▶ Information shown
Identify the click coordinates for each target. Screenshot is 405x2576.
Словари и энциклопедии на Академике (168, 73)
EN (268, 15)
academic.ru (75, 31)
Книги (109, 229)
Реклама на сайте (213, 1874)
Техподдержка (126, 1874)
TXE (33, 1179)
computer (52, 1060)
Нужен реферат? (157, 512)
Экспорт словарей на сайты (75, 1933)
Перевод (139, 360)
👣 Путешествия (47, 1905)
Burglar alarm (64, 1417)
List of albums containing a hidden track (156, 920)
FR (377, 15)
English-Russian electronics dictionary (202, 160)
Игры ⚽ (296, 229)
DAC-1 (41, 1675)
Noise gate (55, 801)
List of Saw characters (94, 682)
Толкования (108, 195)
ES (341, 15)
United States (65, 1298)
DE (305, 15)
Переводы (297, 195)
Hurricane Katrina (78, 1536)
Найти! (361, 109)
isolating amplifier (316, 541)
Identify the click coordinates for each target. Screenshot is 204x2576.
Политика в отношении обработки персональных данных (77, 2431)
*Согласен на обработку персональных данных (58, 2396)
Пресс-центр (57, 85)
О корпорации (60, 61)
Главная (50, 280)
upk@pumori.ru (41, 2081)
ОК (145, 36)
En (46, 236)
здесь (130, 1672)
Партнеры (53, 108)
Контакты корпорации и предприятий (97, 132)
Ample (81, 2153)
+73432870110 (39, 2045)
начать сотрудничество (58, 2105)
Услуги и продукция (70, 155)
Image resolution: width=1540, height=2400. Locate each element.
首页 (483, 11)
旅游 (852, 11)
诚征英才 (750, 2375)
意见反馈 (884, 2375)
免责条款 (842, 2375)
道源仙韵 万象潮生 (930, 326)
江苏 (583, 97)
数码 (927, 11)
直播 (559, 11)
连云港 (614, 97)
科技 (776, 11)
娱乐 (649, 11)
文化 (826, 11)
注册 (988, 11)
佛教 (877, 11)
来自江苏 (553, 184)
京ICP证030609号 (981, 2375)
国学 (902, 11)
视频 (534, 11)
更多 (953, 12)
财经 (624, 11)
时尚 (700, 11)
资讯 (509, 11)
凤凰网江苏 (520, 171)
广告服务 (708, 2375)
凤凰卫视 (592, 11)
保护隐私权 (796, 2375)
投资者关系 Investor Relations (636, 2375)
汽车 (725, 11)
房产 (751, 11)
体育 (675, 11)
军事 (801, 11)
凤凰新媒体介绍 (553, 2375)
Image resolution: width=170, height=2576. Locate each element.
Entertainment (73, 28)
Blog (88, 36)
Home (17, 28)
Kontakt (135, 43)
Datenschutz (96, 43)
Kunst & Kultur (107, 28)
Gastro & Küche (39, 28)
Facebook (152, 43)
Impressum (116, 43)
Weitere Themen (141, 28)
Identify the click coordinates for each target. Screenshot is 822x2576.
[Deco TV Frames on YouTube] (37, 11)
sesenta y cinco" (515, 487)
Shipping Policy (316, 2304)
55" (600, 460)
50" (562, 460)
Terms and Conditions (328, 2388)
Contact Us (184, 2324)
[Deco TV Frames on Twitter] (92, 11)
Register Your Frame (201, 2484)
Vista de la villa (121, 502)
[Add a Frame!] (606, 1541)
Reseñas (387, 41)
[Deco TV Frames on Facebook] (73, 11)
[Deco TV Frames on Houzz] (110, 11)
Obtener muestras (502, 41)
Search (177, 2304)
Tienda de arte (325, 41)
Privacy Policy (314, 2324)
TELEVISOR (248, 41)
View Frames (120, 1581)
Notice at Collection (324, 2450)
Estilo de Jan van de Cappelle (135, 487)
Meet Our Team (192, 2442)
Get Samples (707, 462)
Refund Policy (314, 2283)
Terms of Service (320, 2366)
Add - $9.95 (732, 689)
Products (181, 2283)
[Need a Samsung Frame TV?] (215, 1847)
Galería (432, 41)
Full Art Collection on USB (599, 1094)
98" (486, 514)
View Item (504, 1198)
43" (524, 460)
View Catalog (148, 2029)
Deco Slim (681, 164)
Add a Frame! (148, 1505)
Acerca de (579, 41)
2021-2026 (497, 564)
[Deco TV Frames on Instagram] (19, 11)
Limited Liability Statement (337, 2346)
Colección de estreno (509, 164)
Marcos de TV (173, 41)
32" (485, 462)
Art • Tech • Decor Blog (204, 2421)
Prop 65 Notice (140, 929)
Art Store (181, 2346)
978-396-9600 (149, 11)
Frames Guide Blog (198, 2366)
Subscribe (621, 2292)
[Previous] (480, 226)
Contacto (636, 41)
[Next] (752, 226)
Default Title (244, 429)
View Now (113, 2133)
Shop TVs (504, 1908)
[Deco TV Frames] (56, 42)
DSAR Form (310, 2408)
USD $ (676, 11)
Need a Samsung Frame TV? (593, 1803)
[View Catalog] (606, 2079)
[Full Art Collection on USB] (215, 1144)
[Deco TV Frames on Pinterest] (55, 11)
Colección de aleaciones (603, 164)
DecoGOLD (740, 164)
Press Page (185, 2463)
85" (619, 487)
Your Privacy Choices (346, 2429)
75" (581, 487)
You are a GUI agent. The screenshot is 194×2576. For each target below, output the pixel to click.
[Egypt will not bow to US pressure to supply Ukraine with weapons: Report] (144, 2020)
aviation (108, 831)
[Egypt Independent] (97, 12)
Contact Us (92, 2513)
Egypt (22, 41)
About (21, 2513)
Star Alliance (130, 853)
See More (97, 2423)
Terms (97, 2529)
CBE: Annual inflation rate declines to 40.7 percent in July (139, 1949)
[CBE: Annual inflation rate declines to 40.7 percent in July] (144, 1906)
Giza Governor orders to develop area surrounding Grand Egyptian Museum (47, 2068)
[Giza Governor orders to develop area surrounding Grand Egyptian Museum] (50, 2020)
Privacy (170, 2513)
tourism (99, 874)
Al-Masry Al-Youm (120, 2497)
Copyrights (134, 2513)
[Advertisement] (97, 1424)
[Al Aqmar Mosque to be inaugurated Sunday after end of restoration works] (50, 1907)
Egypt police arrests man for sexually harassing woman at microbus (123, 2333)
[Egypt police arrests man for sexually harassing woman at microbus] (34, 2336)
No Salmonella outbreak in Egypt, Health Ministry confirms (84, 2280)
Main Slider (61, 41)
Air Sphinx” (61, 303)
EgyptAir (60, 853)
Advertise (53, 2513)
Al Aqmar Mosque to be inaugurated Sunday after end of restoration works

▶ The task
Please output exactly the lines between the one holding "Galería (432, 41)" and the one holding "[Previous] (480, 226)" in the records above, inclusive, and nothing more.

▶ Task solution
Galería (432, 41)
Full Art Collection on USB (599, 1094)
98" (486, 514)
View Item (504, 1198)
43" (524, 460)
View Catalog (148, 2029)
Deco Slim (681, 164)
Add a Frame! (148, 1505)
Acerca de (579, 41)
2021-2026 (497, 564)
[Deco TV Frames on Instagram] (19, 11)
Limited Liability Statement (337, 2346)
Colección de estreno (509, 164)
Marcos de TV (173, 41)
32" (485, 462)
Art • Tech • Decor Blog (204, 2421)
Prop 65 Notice (140, 929)
Art Store (181, 2346)
978-396-9600 (149, 11)
Frames Guide Blog (198, 2366)
Subscribe (621, 2292)
[Previous] (480, 226)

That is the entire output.